Étape 1 — Identifier où le temps se perd vraiment
Avant de parler d'IA, posez une question simple à vos équipes : "Sur quoi passez-vous du temps que vous trouvez inutile, répétitif ou frustrant ?"
Ce n'est pas une question RH, c'est un diagnostic opérationnel. Les réponses vont souvent tourner autour de 5 catégories :
- Rédaction d'e-mails et de documents récurrents
- Compilation de données depuis plusieurs sources
- Réponses aux questions clients répétitives
- Publication et planification de contenu
- Comptes-rendus, rapports, synthèses
Ces 5 catégories couvrent 80 % des premières automatisations que l'on déploie chez nos clients. Si vous trouvez deux ou trois tâches dans cette liste, vous avez déjà votre matière première.

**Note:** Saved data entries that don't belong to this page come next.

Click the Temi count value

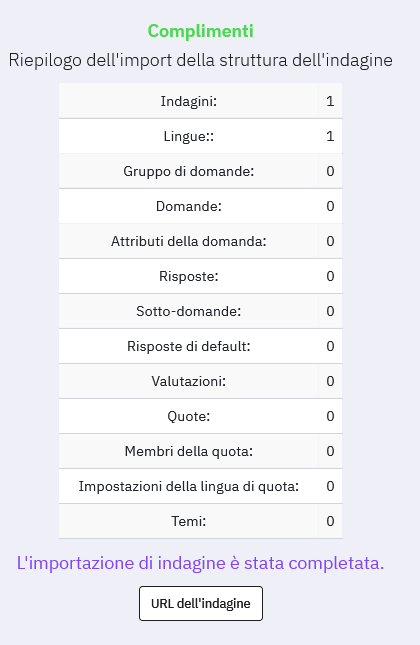[330, 521]
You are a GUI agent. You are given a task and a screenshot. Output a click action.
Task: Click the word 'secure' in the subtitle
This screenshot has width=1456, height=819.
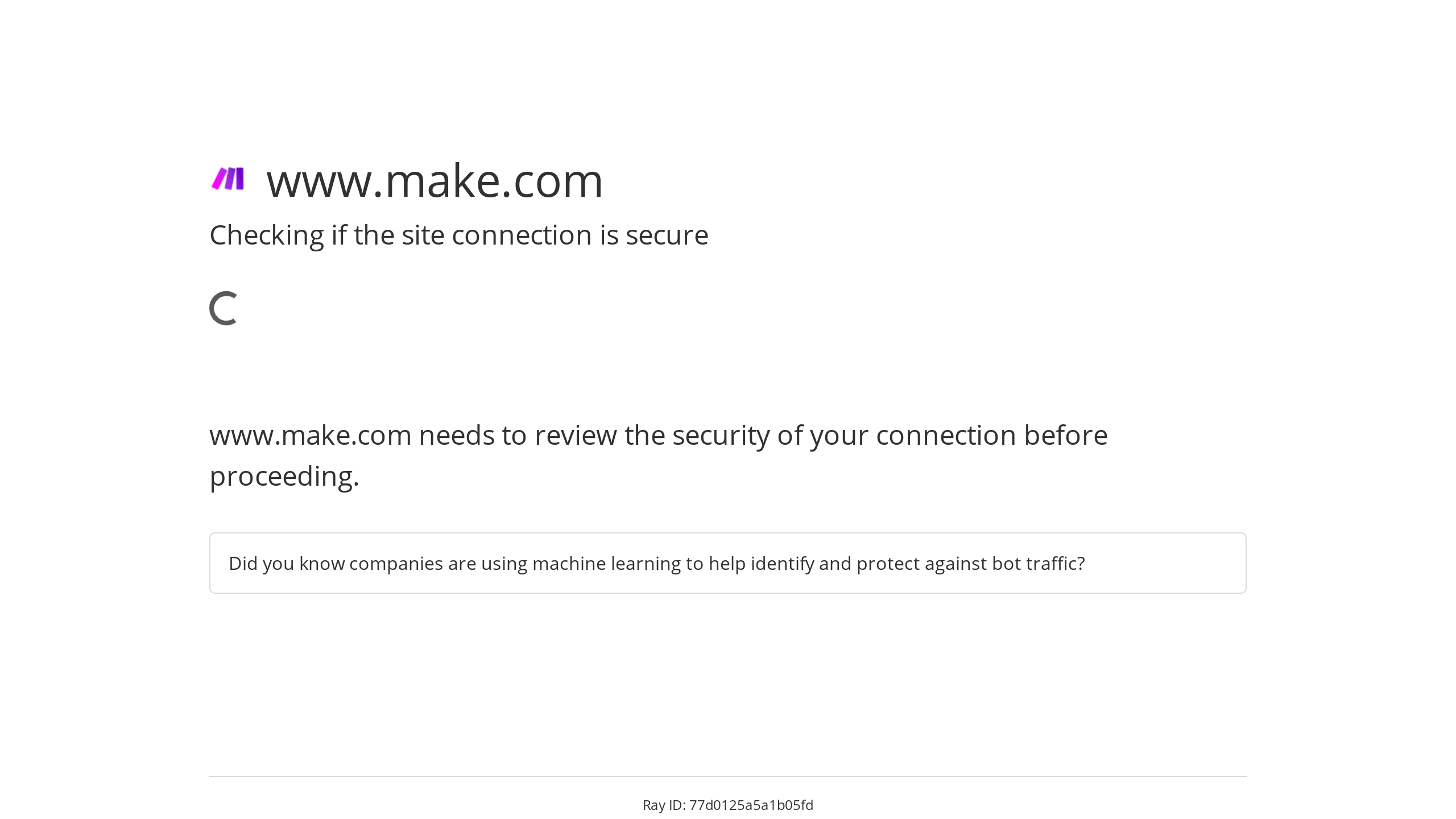(x=667, y=235)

Règle d'or : le meilleur premier cas d'usage est celui qui est répétitif, documentable, et dont l'impact est immédiatement mesurable. Pas forcément le plus spectaculaire.
Étape 2 — Quantifier l'impact avant de coder quoi que ce soit
Un bon cas d'usage IA se justifie en temps ou en argent. Avant de lancer le moindre développement, on demande systématiquement à nos clients de répondre à ces trois questions :
- Combien de fois par semaine cette tâche se produit-elle ?
- Combien de temps elle prend aujourd'hui ?
- Quel est le coût d'une erreur ou d'un oubli ?
Si la tâche se produit 20 fois par semaine et prend 20 minutes à chaque fois, vous avez 400 minutes — soit plus de 6 heures — récupérables. À un coût horaire moyen de 35 €, c'est 210 € par semaine. Sur un an : plus de 10 000 €. Ce calcul simple justifie presque toujours l'investissement dans un premier déploiement.
Étape 3 — Choisir le périmètre le plus petit possible
La tentation est de vouloir "tout automatiser d'un coup". C'est le meilleur moyen d'échouer. Les projets IA qui fonctionnent commencent petit, prouvent la valeur, puis s'élargissent.
Chez wecocoon, on appelle ça le périmètre minimal viable. Pour une PME qui veut automatiser ses réponses clients, le périmètre minimal, c'est peut-être juste les 10 types de questions les plus fréquentes. Pas les 200 cas possibles — les 10 qui représentent 70 % du volume.
Ce périmètre restreint permet de déployer vite, de mesurer vite, et d'ajuster sans avoir tout à refaire.
Étape 4 — Mesurer, pas juste "tester"
Un déploiement IA sans indicateurs de succès définis à l'avance, c'est un test qui ne finit jamais. Avant de lancer, décidez ce que vous allez mesurer :
- Temps économisé par semaine
- Volume de demandes traitées sans intervention humaine
- Taux de satisfaction client (si applicable)
- Nombre d'erreurs évitées
Fixez un horizon de 4 à 6 semaines. Si les indicateurs sont au vert, vous avez la preuve pour passer à l'étape suivante. Si ce n'est pas le cas, vous avez des données pour comprendre pourquoi — ce qui vaut autant que le succès.
En résumé : commencez par le problème, quantifiez l'impact, visez le périmètre le plus petit, et mesurez. Ce cycle de 4 étapes peut se boucler en 2 heures d'atelier — et il évite 6 mois de projets qui ne livrent rien.
Et concrètement, ça ressemble à quoi ?
Un client dans le secteur juridique nous a contactés avec un problème simple : ses assistants passaient 45 minutes par jour à rédiger des comptes-rendus de réunions clients. En appliquant exactement cette méthode, on a identifié que 80 % de ces comptes-rendus suivaient le même schéma. En 3 semaines, Jarvis (notre agent IA) générait les drafts automatiquement depuis les notes vocales. Gain : 40 minutes par jour, soit 3h30 par semaine par collaborateur.
Pas de magie. Pas de grande transformation digitale. Un problème, un périmètre, une mesure.